- Task description:
Please repeat, exactly as written, the line containing "Task: Open settings gear for account 905364" and every line after it through the end of the records below, leaving out any pictures.

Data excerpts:
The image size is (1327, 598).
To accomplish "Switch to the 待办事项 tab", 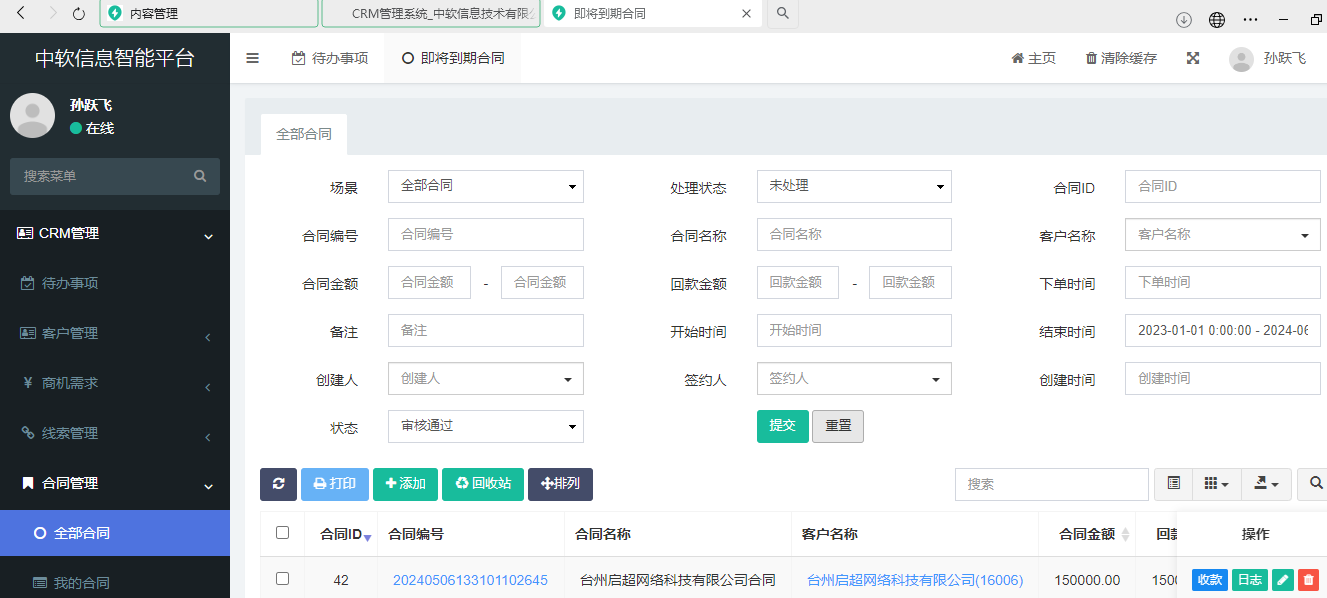I will coord(330,59).
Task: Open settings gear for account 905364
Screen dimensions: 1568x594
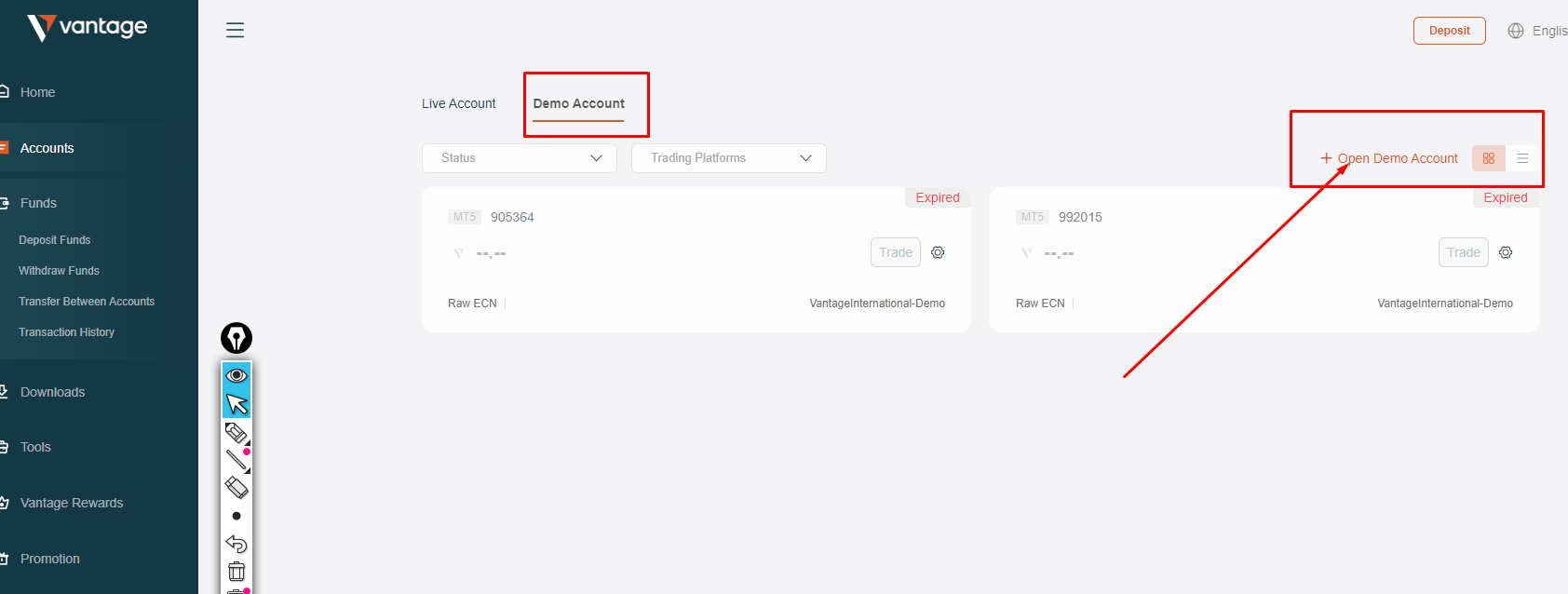Action: click(938, 252)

- Problem solution:
Task: Open settings gear for account 905364
Screen dimensions: 1568x594
Action: click(938, 252)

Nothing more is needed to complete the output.